:: GOAL ::
Rewrite the data from its first line through the line containing "Looking at the screenshot, I should (x=1340, y=1105).", replacing "layer" with "panel" wherever it occurs and keeping everything else the same.

[Source records]
## START

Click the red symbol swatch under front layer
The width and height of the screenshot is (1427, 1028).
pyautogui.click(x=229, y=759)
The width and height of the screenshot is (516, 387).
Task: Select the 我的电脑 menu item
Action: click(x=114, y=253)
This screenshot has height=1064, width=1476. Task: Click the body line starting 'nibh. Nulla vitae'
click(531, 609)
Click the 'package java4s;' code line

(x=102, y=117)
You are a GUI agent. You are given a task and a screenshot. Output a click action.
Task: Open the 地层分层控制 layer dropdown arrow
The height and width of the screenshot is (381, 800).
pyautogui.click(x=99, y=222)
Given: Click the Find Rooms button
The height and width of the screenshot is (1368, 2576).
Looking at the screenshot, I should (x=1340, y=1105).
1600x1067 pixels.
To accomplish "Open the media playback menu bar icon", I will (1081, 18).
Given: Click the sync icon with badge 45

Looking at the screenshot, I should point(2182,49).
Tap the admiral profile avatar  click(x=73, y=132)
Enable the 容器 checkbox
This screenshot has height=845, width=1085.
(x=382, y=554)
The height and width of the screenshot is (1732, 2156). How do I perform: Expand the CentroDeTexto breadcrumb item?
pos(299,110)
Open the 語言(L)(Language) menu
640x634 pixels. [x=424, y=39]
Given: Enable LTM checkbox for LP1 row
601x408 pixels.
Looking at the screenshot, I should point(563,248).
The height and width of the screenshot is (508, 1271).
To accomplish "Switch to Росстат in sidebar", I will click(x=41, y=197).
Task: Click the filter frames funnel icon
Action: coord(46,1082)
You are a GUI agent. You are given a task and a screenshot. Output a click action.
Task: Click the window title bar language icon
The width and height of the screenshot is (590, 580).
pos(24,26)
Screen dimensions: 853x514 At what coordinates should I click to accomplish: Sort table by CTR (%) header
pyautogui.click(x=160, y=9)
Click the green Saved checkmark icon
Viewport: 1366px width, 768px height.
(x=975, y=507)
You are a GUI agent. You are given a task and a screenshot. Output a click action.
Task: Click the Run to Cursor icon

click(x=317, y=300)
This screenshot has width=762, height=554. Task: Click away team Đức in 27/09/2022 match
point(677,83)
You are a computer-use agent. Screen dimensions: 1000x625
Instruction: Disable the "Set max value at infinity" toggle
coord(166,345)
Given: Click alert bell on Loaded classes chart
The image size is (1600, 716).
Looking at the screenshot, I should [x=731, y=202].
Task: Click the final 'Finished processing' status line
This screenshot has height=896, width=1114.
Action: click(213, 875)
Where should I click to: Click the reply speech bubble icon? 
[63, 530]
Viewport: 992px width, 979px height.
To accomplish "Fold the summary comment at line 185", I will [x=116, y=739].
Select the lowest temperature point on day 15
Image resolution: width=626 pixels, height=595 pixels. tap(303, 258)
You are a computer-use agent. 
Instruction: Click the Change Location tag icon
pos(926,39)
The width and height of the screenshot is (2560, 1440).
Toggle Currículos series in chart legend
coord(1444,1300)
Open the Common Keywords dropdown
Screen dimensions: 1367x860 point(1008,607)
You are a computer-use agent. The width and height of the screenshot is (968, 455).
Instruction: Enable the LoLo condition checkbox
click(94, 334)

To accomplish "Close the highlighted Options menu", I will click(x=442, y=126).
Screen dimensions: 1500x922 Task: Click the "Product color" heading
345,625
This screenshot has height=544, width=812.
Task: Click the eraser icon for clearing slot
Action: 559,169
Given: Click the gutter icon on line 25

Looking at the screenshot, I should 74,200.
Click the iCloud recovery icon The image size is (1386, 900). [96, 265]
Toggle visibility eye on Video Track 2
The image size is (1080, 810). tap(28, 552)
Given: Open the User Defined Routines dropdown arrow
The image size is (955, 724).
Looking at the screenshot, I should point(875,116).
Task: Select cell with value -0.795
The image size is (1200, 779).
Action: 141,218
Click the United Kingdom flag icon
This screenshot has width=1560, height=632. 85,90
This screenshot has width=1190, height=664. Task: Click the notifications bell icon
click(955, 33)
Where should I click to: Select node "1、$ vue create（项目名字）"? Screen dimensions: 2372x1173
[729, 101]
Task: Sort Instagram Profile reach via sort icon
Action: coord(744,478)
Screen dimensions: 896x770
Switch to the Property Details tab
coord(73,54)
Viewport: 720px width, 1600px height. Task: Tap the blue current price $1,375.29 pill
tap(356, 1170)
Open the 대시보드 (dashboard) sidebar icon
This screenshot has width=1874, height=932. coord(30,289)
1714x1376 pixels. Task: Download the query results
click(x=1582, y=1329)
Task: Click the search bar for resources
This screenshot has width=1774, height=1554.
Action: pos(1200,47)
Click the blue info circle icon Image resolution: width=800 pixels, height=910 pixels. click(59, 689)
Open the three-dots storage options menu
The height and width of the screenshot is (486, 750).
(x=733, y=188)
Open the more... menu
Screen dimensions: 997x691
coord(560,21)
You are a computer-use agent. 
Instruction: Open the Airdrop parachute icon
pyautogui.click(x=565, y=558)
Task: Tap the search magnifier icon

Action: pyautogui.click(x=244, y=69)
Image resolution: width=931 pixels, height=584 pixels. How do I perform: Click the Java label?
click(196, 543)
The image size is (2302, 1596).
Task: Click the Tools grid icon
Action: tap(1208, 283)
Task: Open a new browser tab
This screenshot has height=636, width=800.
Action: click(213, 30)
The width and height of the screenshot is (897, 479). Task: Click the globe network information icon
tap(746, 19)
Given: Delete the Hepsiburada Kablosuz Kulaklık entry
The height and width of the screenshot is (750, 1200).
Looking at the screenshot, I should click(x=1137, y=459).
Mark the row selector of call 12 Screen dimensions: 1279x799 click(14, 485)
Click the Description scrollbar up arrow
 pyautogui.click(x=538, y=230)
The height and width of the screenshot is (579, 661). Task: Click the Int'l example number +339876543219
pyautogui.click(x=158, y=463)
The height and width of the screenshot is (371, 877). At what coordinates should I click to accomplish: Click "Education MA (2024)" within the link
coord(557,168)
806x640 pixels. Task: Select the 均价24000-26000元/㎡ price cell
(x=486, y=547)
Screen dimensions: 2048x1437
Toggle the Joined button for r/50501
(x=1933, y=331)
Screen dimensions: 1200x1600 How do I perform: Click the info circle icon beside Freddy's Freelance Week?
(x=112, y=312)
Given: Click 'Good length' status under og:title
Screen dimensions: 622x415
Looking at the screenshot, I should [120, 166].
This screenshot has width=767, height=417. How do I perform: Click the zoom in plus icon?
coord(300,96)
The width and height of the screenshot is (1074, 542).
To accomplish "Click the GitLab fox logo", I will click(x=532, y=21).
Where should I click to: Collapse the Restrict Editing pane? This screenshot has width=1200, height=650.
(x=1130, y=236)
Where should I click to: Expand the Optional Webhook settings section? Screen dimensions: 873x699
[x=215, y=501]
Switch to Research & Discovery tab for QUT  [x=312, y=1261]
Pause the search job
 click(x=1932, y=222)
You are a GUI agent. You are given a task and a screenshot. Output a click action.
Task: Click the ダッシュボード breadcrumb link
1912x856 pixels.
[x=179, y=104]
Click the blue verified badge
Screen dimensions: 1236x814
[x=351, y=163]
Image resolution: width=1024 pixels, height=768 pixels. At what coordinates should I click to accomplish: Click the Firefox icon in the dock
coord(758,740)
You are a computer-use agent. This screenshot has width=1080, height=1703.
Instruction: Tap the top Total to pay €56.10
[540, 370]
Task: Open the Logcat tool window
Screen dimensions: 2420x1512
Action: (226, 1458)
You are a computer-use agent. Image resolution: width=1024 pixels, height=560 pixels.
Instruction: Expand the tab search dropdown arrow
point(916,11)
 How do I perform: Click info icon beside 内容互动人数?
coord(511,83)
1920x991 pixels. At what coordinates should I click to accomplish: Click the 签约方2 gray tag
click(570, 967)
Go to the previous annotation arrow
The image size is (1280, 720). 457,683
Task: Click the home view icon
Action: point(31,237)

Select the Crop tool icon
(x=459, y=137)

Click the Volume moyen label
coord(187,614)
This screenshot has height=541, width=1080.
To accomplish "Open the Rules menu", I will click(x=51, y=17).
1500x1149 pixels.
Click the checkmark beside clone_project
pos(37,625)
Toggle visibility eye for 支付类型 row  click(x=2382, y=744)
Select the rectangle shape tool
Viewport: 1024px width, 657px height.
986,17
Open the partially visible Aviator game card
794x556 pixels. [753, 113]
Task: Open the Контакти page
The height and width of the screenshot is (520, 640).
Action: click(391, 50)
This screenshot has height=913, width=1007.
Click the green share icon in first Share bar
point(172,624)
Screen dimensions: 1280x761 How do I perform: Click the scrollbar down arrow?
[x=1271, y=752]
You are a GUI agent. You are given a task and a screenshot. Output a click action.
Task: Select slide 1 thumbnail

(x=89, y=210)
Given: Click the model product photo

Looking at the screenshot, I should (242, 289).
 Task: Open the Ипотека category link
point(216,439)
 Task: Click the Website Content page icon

## END

:: SOLUTION FOR THIS TASK ::
Click the red symbol swatch under front panel
The width and height of the screenshot is (1427, 1028).
pyautogui.click(x=229, y=759)
The width and height of the screenshot is (516, 387).
Task: Select the 我的电脑 menu item
Action: click(x=114, y=253)
This screenshot has height=1064, width=1476. Task: Click the body line starting 'nibh. Nulla vitae'
click(531, 609)
Click the 'package java4s;' code line

(x=102, y=117)
You are a GUI agent. You are given a task and a screenshot. Output a click action.
Task: Open the 地层分层控制 panel dropdown arrow
The height and width of the screenshot is (381, 800).
pyautogui.click(x=99, y=222)
Given: Click the Find Rooms button
The height and width of the screenshot is (1368, 2576).
Looking at the screenshot, I should (x=1340, y=1105).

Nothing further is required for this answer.